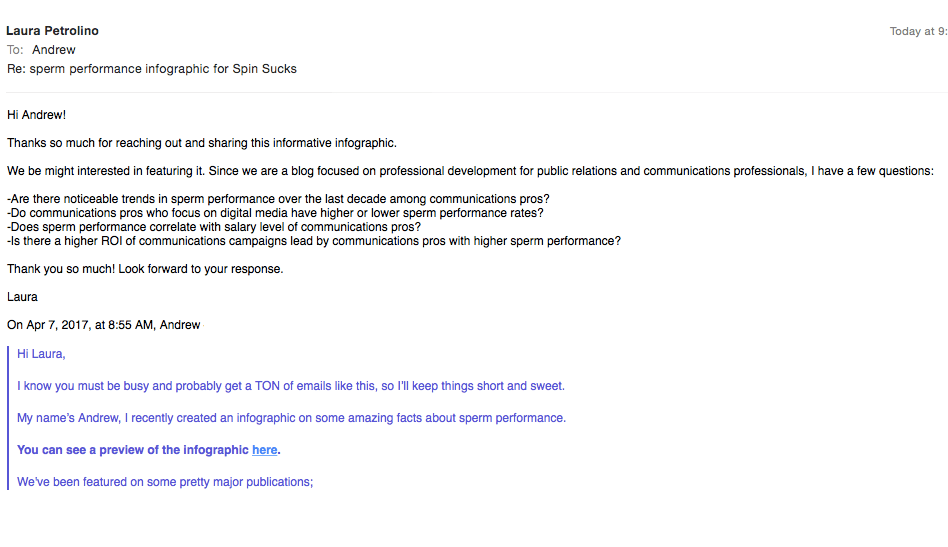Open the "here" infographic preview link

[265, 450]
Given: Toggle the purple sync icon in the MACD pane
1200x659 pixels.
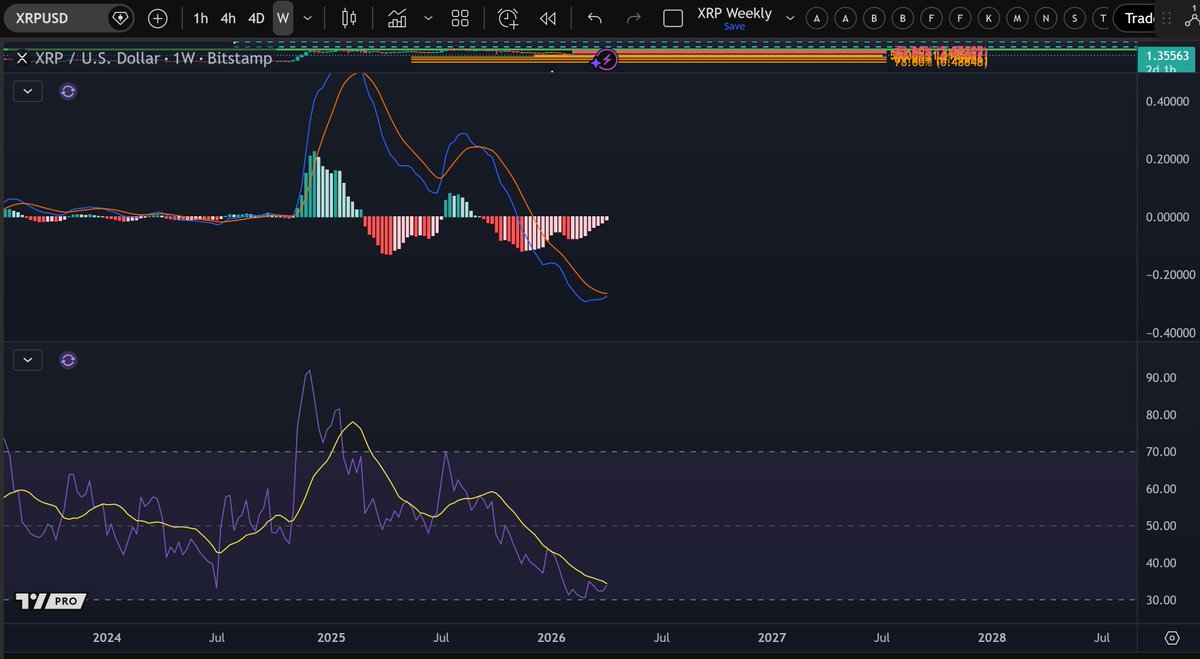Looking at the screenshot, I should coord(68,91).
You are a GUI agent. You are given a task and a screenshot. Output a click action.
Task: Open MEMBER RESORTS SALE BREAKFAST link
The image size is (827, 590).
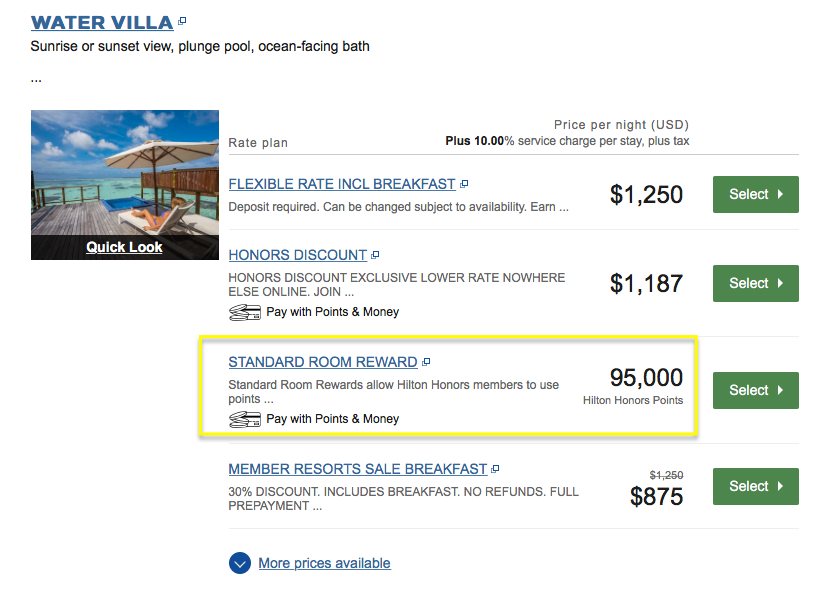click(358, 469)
---
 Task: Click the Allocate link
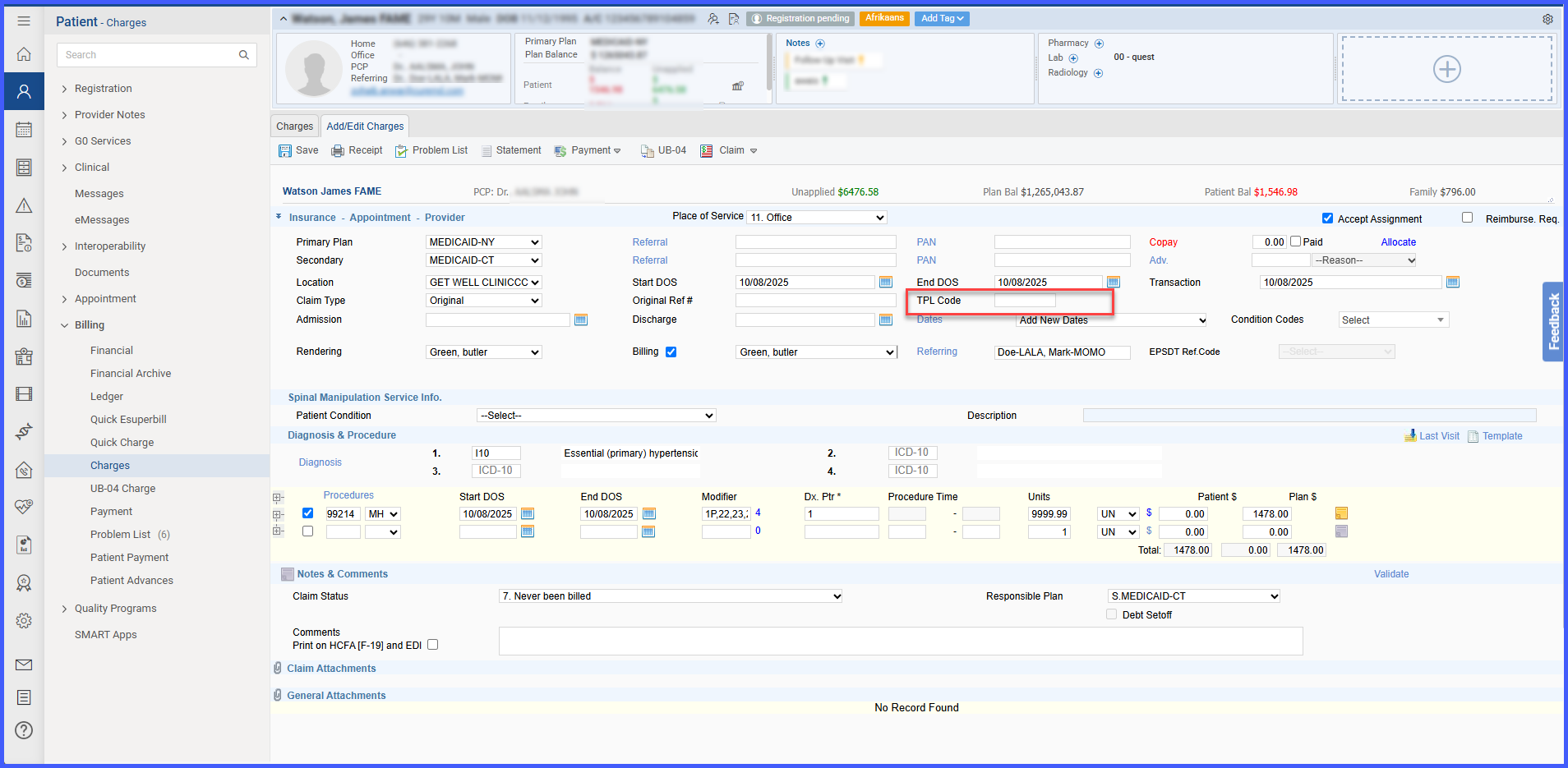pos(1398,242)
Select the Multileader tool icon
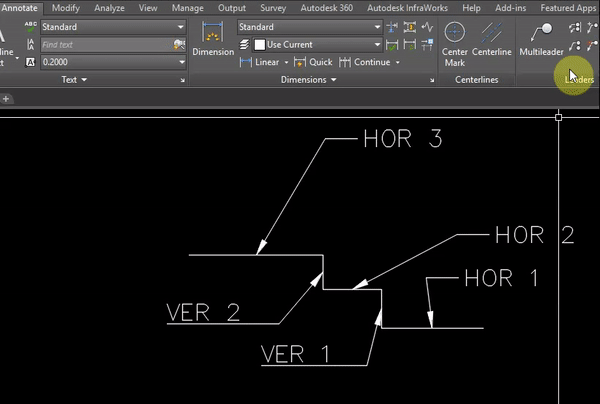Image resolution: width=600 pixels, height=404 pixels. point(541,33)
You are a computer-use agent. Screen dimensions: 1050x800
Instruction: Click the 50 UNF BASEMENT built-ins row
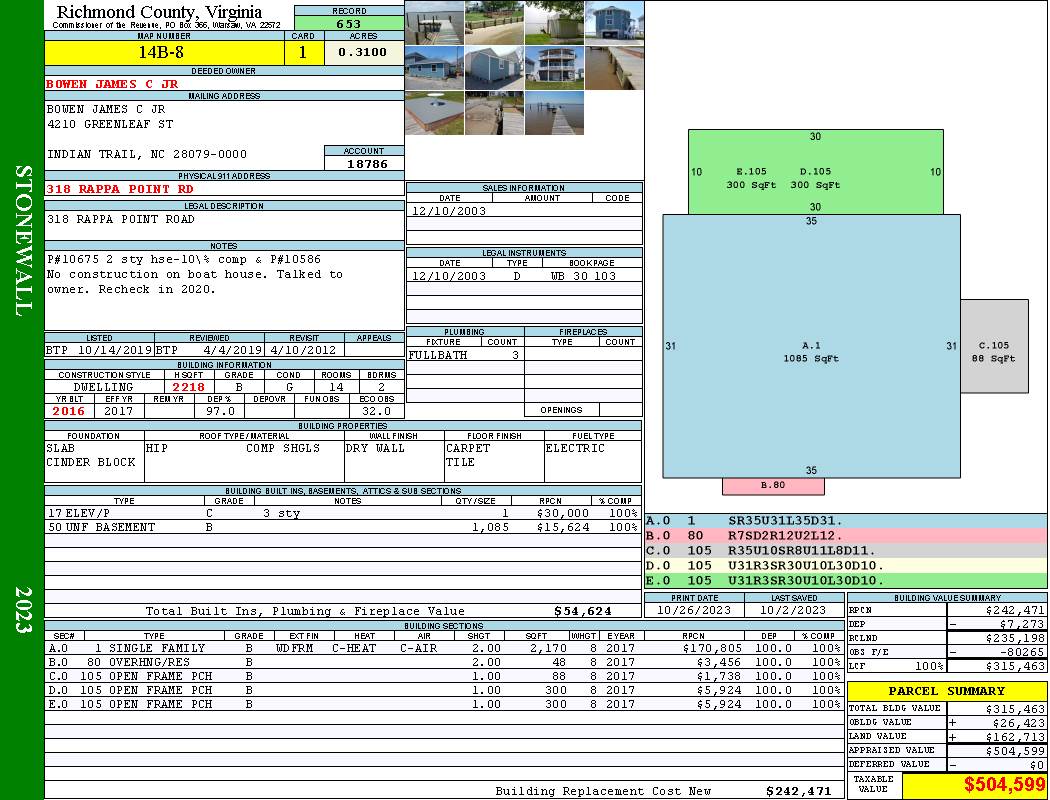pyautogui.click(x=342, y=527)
--
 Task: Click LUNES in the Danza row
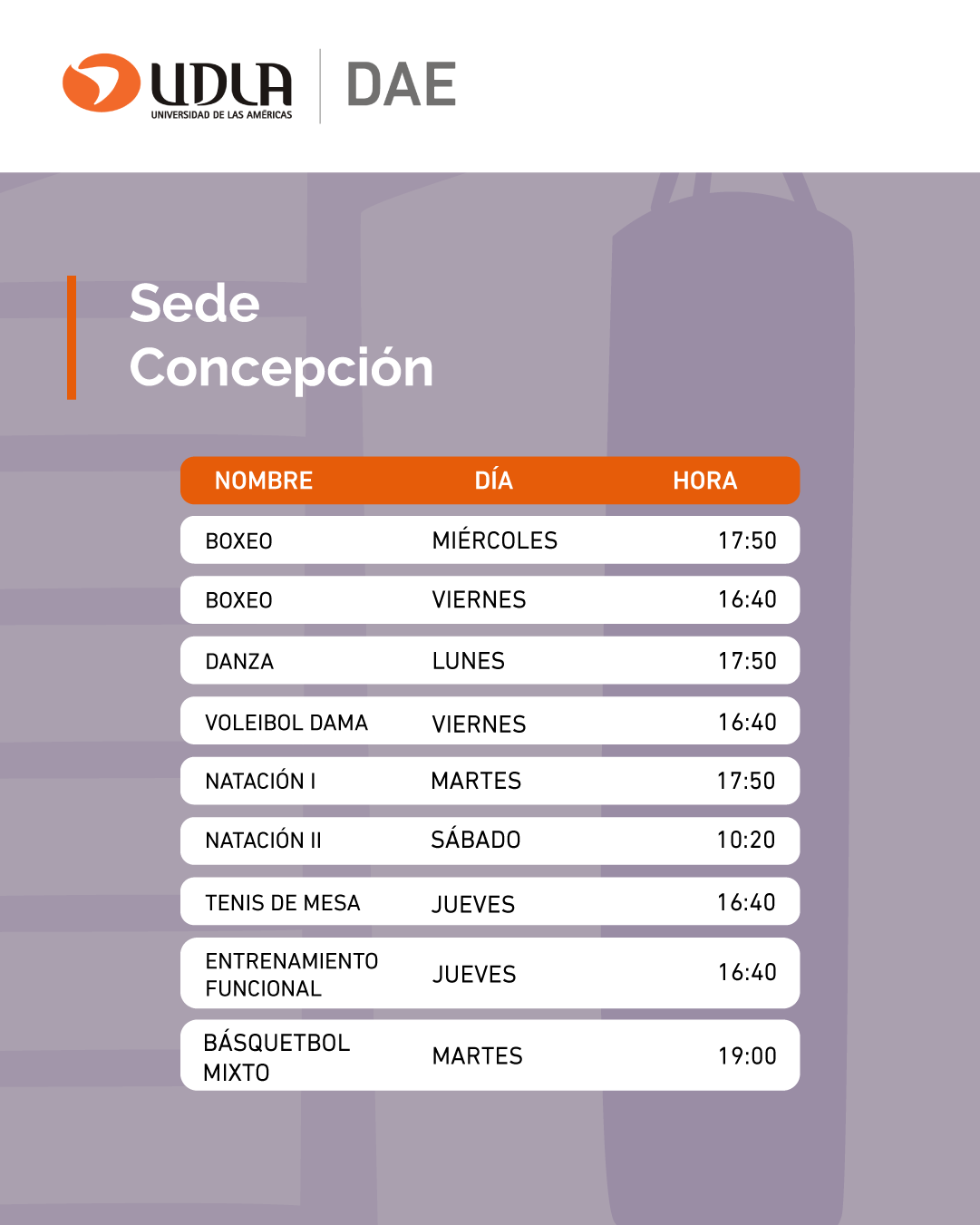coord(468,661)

- To do -
Show me all lines in the records that contain "agent".

- The completed task -
You are a GUI agent. You are given a task and a screenshot. Output a click action.
You are a computer-use agent. Screen dimensions: 1050x800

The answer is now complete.